The list of prime triggers for this maddening multiplication starts with religious practices and goes on to include disciplinary styles, technology and diet.
The article has a quote from a clinical psychologist who has a name for some of us. To wit,
“I would place ‘intrusive grandparents’ in the general category of challenges that adults and couples face in managing relationships with their respective families of origin, and with parents in particular.”
The article is aimed at advising our adult children on how they can kindly, gently but effectively deal with the 'intrusive grandparent.' One point of that advice contains a nugget of truth--a reminder--for all of us, even those of us who tiptoe politely around the boundaries our children have set for us.

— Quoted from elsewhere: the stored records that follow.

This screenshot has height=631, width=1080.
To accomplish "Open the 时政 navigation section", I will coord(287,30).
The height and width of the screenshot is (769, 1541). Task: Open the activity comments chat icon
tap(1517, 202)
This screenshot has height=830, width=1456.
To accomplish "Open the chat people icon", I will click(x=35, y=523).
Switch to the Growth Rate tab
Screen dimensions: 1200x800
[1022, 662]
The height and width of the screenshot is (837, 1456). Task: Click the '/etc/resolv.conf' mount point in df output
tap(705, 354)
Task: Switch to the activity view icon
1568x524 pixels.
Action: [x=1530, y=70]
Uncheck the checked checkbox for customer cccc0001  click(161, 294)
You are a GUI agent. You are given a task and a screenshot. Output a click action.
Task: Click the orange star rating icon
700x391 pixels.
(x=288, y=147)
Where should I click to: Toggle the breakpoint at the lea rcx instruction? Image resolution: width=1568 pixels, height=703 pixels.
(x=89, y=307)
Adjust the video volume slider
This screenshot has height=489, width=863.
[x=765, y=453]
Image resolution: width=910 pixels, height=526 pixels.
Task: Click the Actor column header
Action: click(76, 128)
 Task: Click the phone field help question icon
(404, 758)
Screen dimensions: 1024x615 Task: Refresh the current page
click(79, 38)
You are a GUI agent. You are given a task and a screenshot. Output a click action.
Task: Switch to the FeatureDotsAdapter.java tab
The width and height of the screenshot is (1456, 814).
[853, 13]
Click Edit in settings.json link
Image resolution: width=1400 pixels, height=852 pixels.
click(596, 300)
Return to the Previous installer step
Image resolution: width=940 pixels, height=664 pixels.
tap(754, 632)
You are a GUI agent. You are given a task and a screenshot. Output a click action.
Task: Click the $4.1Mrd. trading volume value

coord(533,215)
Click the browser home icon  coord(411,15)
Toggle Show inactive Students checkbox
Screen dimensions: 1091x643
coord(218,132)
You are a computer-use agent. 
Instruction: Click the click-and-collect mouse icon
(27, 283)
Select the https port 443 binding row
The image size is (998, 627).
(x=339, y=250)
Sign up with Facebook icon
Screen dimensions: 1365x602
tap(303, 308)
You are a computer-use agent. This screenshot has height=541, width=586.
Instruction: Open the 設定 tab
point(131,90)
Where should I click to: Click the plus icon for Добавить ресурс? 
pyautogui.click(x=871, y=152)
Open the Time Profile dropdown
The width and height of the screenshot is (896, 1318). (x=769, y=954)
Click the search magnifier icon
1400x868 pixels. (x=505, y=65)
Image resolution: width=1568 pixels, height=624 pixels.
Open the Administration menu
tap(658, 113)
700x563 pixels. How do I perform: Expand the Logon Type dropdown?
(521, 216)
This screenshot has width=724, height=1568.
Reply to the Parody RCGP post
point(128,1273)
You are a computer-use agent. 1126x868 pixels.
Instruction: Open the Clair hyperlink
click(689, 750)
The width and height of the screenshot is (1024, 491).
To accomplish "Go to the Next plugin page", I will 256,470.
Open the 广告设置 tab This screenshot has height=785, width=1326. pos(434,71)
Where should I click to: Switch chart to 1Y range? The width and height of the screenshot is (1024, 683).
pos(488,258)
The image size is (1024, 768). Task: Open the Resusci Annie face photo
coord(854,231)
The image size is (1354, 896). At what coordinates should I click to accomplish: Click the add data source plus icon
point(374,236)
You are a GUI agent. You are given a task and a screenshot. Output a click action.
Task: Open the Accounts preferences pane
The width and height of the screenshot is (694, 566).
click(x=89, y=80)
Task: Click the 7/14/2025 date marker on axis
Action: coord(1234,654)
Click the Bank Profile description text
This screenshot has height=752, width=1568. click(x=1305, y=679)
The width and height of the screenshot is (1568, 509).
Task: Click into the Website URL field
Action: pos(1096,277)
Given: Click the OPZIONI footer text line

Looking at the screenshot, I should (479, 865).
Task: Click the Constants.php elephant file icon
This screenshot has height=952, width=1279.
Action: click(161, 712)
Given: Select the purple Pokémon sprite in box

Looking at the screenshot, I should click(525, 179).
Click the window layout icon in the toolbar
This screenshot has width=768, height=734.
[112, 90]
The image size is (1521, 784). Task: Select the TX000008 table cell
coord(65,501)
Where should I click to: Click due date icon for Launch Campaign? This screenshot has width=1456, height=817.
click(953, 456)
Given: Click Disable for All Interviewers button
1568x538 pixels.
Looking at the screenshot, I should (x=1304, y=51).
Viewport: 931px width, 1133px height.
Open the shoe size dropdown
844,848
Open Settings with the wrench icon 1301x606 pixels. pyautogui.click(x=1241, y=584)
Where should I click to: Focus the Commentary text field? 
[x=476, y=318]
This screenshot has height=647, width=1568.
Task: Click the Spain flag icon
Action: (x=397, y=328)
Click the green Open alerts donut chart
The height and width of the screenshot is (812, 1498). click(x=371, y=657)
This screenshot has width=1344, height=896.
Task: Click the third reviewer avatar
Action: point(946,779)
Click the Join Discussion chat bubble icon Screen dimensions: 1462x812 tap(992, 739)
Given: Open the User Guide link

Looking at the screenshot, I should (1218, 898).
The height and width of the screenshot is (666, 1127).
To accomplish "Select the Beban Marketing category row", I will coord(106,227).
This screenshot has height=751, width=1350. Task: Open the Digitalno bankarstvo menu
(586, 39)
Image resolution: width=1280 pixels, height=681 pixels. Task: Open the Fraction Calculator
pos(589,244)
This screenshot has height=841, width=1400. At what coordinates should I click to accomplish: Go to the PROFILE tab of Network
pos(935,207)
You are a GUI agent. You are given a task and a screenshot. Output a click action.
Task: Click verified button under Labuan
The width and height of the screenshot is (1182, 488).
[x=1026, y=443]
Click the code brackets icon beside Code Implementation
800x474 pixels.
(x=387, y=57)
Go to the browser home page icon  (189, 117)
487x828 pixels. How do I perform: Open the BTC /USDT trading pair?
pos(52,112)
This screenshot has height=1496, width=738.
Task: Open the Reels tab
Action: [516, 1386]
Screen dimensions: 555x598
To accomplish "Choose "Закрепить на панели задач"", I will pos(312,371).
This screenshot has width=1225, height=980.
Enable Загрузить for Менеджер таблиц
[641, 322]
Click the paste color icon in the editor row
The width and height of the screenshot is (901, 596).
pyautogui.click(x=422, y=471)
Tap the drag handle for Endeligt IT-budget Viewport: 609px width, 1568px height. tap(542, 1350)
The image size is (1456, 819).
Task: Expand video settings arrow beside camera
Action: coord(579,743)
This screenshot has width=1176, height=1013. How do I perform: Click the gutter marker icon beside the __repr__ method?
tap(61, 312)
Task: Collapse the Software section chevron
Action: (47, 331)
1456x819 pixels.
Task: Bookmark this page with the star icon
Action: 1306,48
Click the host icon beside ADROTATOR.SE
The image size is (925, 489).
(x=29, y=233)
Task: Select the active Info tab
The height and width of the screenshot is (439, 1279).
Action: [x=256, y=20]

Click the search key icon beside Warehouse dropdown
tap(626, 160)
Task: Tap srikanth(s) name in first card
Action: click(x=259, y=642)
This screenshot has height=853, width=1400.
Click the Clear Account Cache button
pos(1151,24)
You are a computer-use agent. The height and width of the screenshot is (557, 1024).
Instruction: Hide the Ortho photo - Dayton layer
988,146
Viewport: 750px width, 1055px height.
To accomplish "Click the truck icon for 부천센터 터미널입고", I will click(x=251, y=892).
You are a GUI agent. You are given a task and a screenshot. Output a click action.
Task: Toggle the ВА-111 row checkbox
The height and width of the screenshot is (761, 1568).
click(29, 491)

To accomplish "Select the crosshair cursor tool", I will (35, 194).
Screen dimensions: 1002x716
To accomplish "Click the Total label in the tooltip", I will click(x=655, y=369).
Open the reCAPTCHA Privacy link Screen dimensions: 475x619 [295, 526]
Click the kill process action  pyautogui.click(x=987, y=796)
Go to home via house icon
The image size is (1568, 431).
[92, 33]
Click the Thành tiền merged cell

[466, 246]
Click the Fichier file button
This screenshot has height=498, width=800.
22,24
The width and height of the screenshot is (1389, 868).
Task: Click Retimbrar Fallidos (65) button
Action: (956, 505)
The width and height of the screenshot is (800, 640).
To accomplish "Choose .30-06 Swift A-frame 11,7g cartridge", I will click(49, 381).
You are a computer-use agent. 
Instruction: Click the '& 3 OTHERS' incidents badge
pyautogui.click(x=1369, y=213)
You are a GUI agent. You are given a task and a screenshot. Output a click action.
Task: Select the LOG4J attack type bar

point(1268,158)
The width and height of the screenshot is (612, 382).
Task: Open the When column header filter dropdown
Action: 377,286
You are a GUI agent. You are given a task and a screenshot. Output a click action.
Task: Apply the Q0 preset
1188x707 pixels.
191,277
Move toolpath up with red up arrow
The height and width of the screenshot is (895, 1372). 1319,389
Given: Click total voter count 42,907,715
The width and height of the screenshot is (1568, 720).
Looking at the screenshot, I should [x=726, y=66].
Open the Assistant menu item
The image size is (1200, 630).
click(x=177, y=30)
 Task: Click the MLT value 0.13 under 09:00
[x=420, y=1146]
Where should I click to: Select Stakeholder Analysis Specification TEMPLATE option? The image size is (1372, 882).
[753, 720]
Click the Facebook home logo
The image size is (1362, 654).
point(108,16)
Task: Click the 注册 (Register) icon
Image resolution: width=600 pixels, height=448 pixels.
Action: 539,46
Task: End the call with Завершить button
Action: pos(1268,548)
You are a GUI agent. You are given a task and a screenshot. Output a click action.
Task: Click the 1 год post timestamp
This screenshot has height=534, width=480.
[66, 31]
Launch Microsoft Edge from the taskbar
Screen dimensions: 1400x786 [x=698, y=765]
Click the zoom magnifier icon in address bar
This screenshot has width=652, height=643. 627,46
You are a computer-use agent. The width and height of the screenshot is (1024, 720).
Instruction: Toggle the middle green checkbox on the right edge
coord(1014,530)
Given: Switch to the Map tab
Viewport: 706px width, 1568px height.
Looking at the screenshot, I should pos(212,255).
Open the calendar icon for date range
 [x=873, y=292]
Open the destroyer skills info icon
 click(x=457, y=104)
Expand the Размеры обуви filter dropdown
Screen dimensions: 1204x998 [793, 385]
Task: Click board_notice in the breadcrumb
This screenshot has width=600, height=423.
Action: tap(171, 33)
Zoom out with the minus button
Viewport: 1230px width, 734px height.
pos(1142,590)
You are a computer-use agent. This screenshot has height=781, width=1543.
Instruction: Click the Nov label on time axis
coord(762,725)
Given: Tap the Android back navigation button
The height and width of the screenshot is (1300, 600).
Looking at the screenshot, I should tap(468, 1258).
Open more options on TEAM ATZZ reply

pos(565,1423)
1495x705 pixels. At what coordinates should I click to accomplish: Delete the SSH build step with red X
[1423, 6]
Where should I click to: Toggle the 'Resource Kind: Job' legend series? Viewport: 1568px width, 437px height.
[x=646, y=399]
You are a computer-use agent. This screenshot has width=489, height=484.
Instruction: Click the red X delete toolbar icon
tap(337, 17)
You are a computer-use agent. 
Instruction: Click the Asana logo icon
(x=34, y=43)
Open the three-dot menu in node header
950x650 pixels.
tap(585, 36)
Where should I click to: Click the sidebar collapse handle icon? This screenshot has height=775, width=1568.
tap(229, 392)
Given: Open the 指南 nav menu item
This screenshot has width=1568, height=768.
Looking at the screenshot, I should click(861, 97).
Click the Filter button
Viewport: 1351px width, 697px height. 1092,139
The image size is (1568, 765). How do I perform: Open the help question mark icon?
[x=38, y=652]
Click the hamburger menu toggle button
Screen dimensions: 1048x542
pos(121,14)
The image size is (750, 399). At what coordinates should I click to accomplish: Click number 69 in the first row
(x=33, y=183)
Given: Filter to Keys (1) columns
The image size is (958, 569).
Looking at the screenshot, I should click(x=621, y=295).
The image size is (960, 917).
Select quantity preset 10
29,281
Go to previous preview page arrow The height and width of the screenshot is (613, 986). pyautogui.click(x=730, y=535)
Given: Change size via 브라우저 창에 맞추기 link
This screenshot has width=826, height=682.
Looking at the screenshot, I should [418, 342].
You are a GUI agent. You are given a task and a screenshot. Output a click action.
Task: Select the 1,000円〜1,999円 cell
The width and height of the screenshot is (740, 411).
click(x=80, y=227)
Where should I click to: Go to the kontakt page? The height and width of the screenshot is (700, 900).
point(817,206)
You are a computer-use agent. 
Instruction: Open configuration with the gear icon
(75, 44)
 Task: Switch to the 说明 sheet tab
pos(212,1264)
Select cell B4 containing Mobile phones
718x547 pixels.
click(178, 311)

"Bear in mind that child-rearing advice often changes from one generation to the next, so there are bound to be some ideas that a grandparent subscribes to — most likely ones that you were raised with — that you find outdated now."
I'll close out this post with an important, feel-good nugget from the article:
“Grandparent love and knowledge is essential to a child’s self-esteem and self-identity. They need to see themselves as part of something larger than their parents. They need to find their place and feel part of a family that has a history.”